Кругом в горках резного дуба мягко отсвечивала своим массивным и сдержанным великолепием старинная посуда; на овальных гобеленах, украшавших обшитые панелями стены, изображались сцены из баллады: средневековые охотники напускают сокола, дама, сопровождаемая пажами, кормит лебедей на озере, рыцарь с опущенным забралом едет по берегу реки; и, контрастируя с темным деревянным потолком из резного каштана, цветами и хрусталем, сиял стол.

Преподобный Бонифасио, с тех пор как он обрел сей титул, вкушал пищу вместе с хозяевами, величественно восседая на белоснежной скатерти под сенью большого букета роз. Лишь здесь, в аромате роз, почтенный кот соглашался лакать с невозмутимой медлительностью молочные супы, подаваемые ему в страсбургской фаянсовой чашке. Насытившись, он выпрямлялся, распускал перед грудью пышный хвост, закрывал глаза и, топорща усы, раздувшийся, словно шар из белого в золотую крапинку меха, предавался сладостному послеобеденному отдыху.

Афонсо, как он сам со смущенной улыбкой признавался, к старости сделался отчаянным гурманом и с придирчивой сосредоточенностью смаковал шедевры французского повара, которого нынче держал, — закоренелого бонапартиста с несносным нравом, имевшего поразительное сходство с императором и прозывавшегося месье Теодор. Завтраки в «Букетике» были изысканными и долгими; за кофе беседа продолжалась, и так незаметно проходил час-полтора, пока Карлос, взглянув на часы, не вспоминал о своем врачебном кабинете. Он выпивал рюмку шартреза, торопливо закуривал сигару.

— За дело, за дело! — подгонял он себя.

А дед не спеша набивал трубку и завидовал внуку: ведь ему, Афонсо, остается лишь бродить целый день в одиночестве по дому…

— Когда твоя лаборатория наконец будет оборудована, я стану навещать тебя там, ты сможешь поручить мне химические опыты.

— И ты прославишься как великий химик. Ты же увлекался наукой.

Старик улыбнулся:

— Этот остов уже ни на что не годен, сынок. Он уже просится в вечность.

— Что-нибудь привезти тебе из Байши, из этого Вавилона? — спрашивал Карлос, поспешно застегивая перчатки.

— Желаю тебе успеха!

— Вряд ли я смогу им похвастаться…

И в своем dog-cart, запряженном прелестной кобылкой по кличке Бездельница, или фаэтоне, которым восхищался весь Лиссабон, Карлос с шиком отправлялся в Байшу, на «работу».

Его кабинет для приема больных был погружен в дремотный покой, и мебель, обитая плотным темно-зеленым бархатом, пылилась в полутьме, образуемой зелеными шелковыми, уже выгоревшими шторами. Зато приемную, где все три окна были распахнуты, заливал солнечный свет, и она выглядела празднично: кресла вокруг столика протягивали свои объятия, приглашая к приятному отдыху, белая клавиатура фортепьяно с приготовленными нотами, сияя, ждала, что зазвучат «Песни» Гуно; но ни одного пациента до сих пор не появлялось. И Карлос закуривал папиросу «Лаферм» и растягивался с журналом на диване, в то время как его слуга клевал носом над «Новостями», притулившись на банкетке в роскошной приемной. Но журнальные статьи тоже, казалось, были пропитаны сонной скукой кабинета: вскоре Карлос начинал зевать и журнал выпадал из его рук.

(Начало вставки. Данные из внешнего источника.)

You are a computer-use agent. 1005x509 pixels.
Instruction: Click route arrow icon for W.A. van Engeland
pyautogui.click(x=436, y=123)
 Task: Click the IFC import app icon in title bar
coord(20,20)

Доносившиеся с Росио шум экипажей, крики бродячих торговцев, дребезжание конки отчетливо вибрировали в прозрачном ноябрьском воздухе; мягкий свет, медленно скользя по темно-синему небосводу, принимался золотить покрытые копотью фасады, редкие кроны деревьев возле муниципалитета, сидевших на скамейках прохожих; и этот неторопливый гомон ленивого города, бархатистый воздух благодатного климата мало-помалу проникали в душный кабинет и, обволакивая мягкую мебель и полированные шкафы, погружали самого Карлоса в ленивую дремоту… Подложив под голову подушку и куря папиросу за папиросой, Карлос пребывал в состоянии расслабленного покоя, предаваясь размышлениям, неясным и расплывчатым, как дым от тлеющей жаровни; наконец усилием воли он стряхивал с себя оцепенение, вставал и прохаживался по кабинету, беря из шкафов то одну, то другую книгу, потом, выйдя в приемную, наигрывал на фортепьяно несколько тактов вальса, потягивался и наконец, тупо уставившись на цветочный узор ковра, приходил к выводу, что эти два часа — бессмысленная трата времени!

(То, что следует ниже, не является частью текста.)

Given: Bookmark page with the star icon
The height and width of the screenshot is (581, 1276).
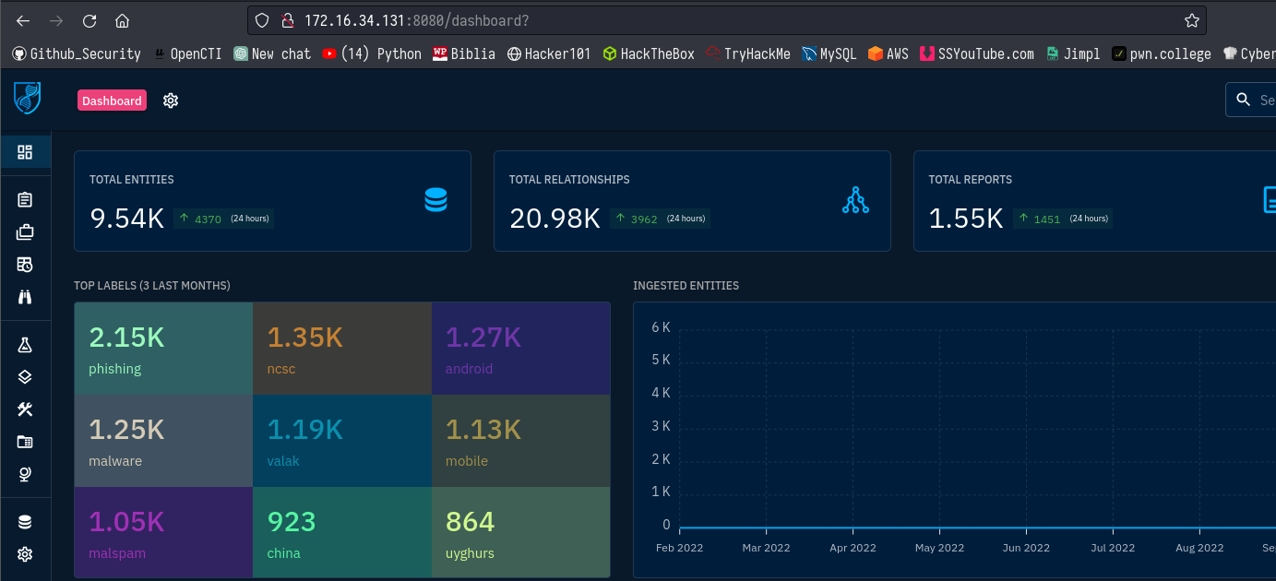Looking at the screenshot, I should click(x=1191, y=20).
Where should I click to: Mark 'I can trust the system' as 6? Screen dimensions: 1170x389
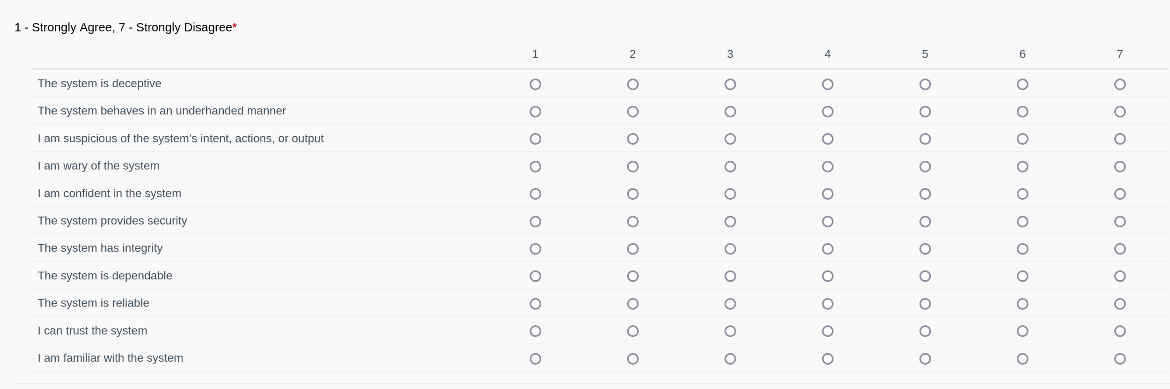[1022, 331]
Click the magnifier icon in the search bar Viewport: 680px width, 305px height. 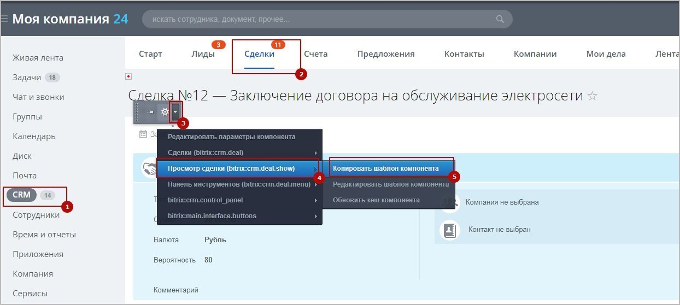500,19
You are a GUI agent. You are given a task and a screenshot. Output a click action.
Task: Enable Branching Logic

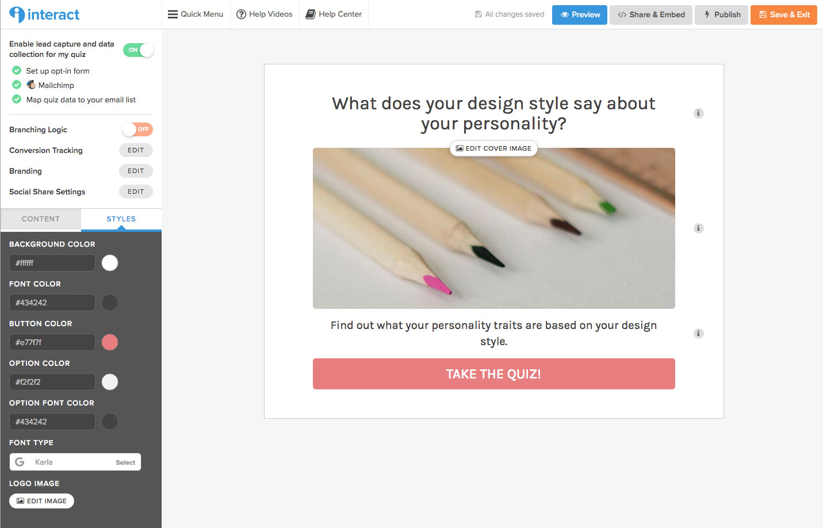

— Экипаж здесь? — спрашивал он слугу.

И вновь, поспешно закурив сигару, надевал перчатки, спускался вниз, с жадностью вдыхал пропитанный солнцем воздух, брал вожжи и трогал с места, бормоча сам себе:

— Потерянный день!

В одно из подобных утр, когда Карлос валялся на диване с «Обозрением Старого и Нового света», он услыхал чьи-то шаги в приемной, а затем раздался столь знакомый и дорогой ему голос, вопрошавший из-за портьеры:

— Ваше высочество принимает?

— О! Эга! — вскричал Карлос, соскочив с дивана.

И они, бросившись друг другу в объятия, расцеловались, растроганные.

— Когда ты приехал?

— Сегодня утром. Черт возьми! — восклицал Эга, отыскивая на груди и за спиной свой монокль. Наконец он поймал его и вставил в глаз. — Черт возьми! Ну и шикарным же ты вернулся из своих Лондонов — вот что значит высшая цивилизация! Вылитый молодой человек эпохи Ренессанса, какой-нибудь Валуа… Что может быть красивее холеной бороды!

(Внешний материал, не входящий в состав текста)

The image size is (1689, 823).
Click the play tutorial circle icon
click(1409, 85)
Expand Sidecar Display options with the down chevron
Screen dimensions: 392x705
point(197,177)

Карлос, смеясь, вновь обнял друга.

— А откуда ты явился, из Селорико?

— Какого Селорико? Из Фоса. Я болен, друг мой, болен… Печень, селезенка и все прочие внутренности… Что ты хочешь, если двенадцать лет пить вино и водку…

Они заговорили о путешествиях Карлоса, о «Букетике», о пристанище для Эги в Лиссабоне… Эга хотел навсегда обосноваться в столице. С империала дилижанса он послал последнее «прости» равнинам Селорико.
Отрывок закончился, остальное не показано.